Lemmings Forums

Lix => Lix Main => Topic started by: Simon on July 31, 2023, 03:28:05 AM

Title: Bit pushing in the Lix struct
Post by: Simon on July 31, 2023, 03:28:05 AM
Here's some loose rambling from pushing source code around. I don't have concrete plans to rework anything here, but I've re-examined the existing memory layout this weekend. Thus, why not write it down, maybe it's of interest.

A lix (the struct Lixxie that describes a single lix) is 56 bytes long, assuming we're on a 64-bit machine with 64-bit pointers. The layout is roughly like this:

Bytes 0-32: The lix's job, an emplaced subclass of Job. All subclasses fit into 32 bytes.
Bytes 32-36: Position as two 2-byte integers
Bytes 36-38: 2-byte bitset for all the bools such as facing direction, ability to climb, ...
Bytes 38-40: Queued fling speed as two 1-byte integers
Byte 40: Style (color, player affiliation)
Byte 41: Encounters (water, exits, ...) during the current physics update
Byte 42: Exploder timer in multiplayer
Bytes 43-48: unused (5 bytes)
Bytes 48-56: Pointer to the entire physical world. Kitchen sink object, only filled & used during updating.

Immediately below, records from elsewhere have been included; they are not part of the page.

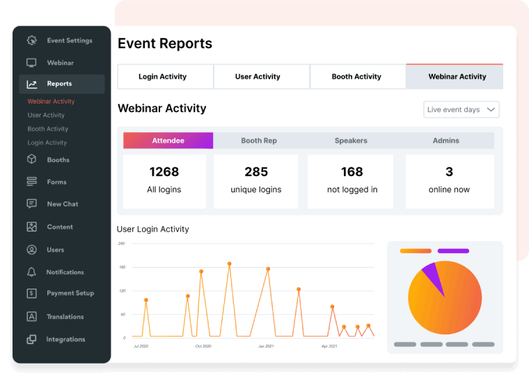Collapse the Reports sidebar section
The height and width of the screenshot is (390, 529).
[x=60, y=84]
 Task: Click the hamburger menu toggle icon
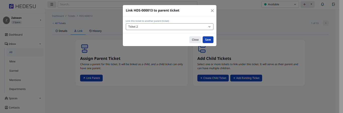pyautogui.click(x=52, y=4)
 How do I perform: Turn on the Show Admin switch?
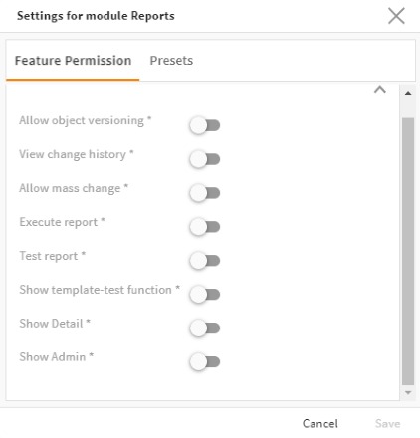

The first 32 bytes of that are the emplaced Job; in detail, the Job looks like this:

Bytes 0-8: vtable pointer for the Job class object
Bytes 8-16: monitor pointer for the Job class, an unused (?) multithreading D object per class object
Byte 16: Activity (determines vertical frame in the spritesheet)
Byte 17: Horizontal frame in the spritesheet
Bytes 18-32: Subclass payload: Job subclasses define it, e.g., leftover builder bricks, miner anti-shock

Things in the Job subclass are properly aligned. If the first field wants to be 4-byte-aligned (e.g., the common 32-bit int, which has size 4 and alignment 4), it goes at byte 20 in the Job, with bytes 18 and 19 unused padding. In D as in C++, a single-inheriting subclass starts its data after the base class's data, and the base class's data comes after the hidden vtable pointer (and in D the monitor pointer).

+----------------------+
| 0-8: vpointer of Job |
+----------------------+
| 8-16: monitor of Job |
+--+--+----------------+
|Ac|fr|      18-32:    |
+--+--+     subclass   |
|           payload    |
+----------+-----+-----+
| 32-36:pos|flags|fling|
+--+--+--+-+-----+-----+
|st|en|tm|  5 unused   |
+--+--+--+-------------+
| 48-56: world pointer |
+----------------------+





Cache lines in most computers are 64 bytes. If you fit into a cache line, you're quick to load.

The lix is 56 bytes long, that fits. Still, I should try to pad it with 8 more unused bytes. The padded lix would then always be 64 bytes long, and it's possible that it'll be even more cache-friendly (even though it's longer!) than the 56-byte lix.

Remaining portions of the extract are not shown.